Dwight, an aeronautical engineer, Air Force captain and test pilot told BBC in England in 2019 that he received a letter from the Pentagon, authorized by President John F Kennedy, gauging his interest in becoming the first Black astronaut.
He thought it was a joke but later accepted the offer.
Dwight would later call it “a political move.”
“The president went to NASA and said, ‘Would you train this guy?’ NASA says, ‘No, because you’ll destroy our program, you’ll destroy our tax base, and we’ll never get another dime from the public if you put a Black in this program right now.”
“The reputation of the first seven astronauts was that these guys were superheroes,” he said, referring to the famous Mercury Seven selected in 1958 and featured in the movie “The Right Stuff.”

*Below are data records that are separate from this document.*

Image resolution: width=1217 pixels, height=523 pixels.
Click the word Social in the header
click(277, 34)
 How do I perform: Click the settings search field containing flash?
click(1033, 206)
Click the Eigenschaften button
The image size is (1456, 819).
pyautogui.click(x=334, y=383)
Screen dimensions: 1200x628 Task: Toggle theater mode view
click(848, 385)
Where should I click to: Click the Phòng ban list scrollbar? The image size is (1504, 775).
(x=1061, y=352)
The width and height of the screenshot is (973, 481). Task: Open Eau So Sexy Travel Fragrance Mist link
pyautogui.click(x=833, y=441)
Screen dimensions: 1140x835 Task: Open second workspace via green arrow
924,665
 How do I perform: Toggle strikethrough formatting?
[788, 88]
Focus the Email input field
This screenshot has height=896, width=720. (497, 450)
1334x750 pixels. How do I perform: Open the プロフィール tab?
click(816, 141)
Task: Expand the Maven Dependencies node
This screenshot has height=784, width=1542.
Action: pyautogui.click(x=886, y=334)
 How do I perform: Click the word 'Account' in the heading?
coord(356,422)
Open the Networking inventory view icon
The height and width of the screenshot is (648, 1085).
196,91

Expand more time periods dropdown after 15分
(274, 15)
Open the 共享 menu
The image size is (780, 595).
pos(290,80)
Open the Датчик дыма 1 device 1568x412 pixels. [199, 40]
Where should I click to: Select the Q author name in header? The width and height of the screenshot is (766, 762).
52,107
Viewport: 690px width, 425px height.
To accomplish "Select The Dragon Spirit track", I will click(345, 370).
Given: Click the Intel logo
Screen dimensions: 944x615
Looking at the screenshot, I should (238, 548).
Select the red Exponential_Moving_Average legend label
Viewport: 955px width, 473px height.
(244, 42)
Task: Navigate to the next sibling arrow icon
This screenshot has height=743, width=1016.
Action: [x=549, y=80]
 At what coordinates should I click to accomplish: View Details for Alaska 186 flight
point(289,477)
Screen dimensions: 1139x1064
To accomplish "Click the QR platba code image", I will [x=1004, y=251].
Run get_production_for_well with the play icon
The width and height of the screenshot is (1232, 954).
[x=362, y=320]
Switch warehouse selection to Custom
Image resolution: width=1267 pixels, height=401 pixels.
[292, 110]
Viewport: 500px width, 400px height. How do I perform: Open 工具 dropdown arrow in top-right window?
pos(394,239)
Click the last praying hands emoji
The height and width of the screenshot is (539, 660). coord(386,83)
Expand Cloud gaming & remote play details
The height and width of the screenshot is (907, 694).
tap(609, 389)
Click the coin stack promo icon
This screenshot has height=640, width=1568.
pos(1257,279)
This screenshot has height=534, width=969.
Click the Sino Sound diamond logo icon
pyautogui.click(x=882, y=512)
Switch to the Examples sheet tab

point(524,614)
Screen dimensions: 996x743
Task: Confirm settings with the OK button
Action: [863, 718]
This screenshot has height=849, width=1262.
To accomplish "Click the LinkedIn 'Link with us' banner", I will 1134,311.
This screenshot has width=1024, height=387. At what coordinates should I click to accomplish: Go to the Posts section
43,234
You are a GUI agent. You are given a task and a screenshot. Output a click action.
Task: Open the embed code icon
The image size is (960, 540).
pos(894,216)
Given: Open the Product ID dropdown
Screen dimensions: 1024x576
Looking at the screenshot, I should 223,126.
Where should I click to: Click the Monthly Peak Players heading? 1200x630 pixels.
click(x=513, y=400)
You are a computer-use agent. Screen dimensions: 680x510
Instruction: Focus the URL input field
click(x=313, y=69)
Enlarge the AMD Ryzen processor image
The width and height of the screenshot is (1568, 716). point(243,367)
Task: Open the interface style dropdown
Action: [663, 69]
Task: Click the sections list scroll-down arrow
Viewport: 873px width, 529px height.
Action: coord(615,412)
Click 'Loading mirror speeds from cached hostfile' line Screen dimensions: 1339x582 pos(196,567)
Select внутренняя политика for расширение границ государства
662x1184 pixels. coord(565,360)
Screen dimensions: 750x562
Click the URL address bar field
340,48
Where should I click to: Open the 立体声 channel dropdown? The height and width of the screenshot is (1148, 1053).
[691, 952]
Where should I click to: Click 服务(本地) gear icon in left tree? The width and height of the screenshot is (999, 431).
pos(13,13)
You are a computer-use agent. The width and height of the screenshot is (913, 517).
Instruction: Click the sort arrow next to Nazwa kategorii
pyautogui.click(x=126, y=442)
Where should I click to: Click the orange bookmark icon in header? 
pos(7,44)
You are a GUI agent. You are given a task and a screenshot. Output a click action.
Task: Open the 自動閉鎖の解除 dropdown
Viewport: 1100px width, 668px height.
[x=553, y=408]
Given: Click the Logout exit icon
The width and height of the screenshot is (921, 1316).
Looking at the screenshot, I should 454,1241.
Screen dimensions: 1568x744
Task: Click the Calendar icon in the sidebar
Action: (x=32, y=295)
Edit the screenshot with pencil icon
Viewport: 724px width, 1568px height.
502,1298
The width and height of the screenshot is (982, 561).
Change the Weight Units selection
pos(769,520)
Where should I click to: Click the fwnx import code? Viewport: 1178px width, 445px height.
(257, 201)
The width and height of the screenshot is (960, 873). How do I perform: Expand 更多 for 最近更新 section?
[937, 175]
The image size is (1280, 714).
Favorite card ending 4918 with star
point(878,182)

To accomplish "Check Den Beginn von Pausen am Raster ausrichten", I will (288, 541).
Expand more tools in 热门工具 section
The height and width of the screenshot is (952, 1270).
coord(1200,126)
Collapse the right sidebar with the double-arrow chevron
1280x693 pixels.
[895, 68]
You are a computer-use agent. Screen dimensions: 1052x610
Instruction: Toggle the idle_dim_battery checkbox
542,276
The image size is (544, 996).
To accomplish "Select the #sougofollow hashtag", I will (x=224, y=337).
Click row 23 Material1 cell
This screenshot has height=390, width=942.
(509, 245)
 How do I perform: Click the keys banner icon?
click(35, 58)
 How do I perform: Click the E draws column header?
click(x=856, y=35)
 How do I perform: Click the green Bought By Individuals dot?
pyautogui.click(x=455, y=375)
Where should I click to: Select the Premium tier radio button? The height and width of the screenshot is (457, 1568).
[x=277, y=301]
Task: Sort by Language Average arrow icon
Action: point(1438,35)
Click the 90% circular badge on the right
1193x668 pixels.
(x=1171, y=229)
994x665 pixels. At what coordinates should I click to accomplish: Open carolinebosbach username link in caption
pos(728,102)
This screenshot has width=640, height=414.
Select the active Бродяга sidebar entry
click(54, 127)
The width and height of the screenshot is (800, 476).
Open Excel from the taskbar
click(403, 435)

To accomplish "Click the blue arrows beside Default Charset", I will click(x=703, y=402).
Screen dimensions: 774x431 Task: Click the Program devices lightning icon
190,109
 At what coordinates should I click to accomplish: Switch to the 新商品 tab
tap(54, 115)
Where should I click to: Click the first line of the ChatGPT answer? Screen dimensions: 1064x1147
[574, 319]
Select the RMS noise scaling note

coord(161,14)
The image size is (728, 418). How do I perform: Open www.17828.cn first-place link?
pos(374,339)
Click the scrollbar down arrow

“If you would’ve placed a Black or a woman in the middle of this mix too soon these guys would be ordinary people again in the eyes of the world, especially the tax-paying public. So, the president had to invent another space program – a military space program.”
Whether Dwight would have reached space through Kennedy’s military space program remains unknown. Kennedy was assassinated on Nov. 22, 1963, one month after Dwight ended astronaut training.
“The day the president got killed, my life changed,” said Dwight. “22 November 1963 was literally the end of our project.”
A Kansas City, Kansas native, Dwight graduated from Kansas City Junior College with an engineering degree in 1953. He rose to the rank of captain in the Air Force before retiring. He joined IBM and started a construction company before earning a master’s degree in sculpture in the late 1970s.
Just as with his military career and pursuit of being an astronaut, Dwight excelled as an artist. His works, which included sculptures of Black historical figures of Frederick Douglass, Denmark Vesey and Dr. Martin Luther King Jr., were nationally acclaimed.
His works are on display at the Quincy Jones Sculpture Park in Chicago, the Texas African American History Memorial in Austin, Texas, and the Tower of Freedom International Memorial to the Underground Railroad in Windsor, Ontario, Canada
In 2005, Lincoln University in Jefferson City, Mo., commissioned Dwight to create the Soldiers’ Memorial Plaza, which was completed by 2007.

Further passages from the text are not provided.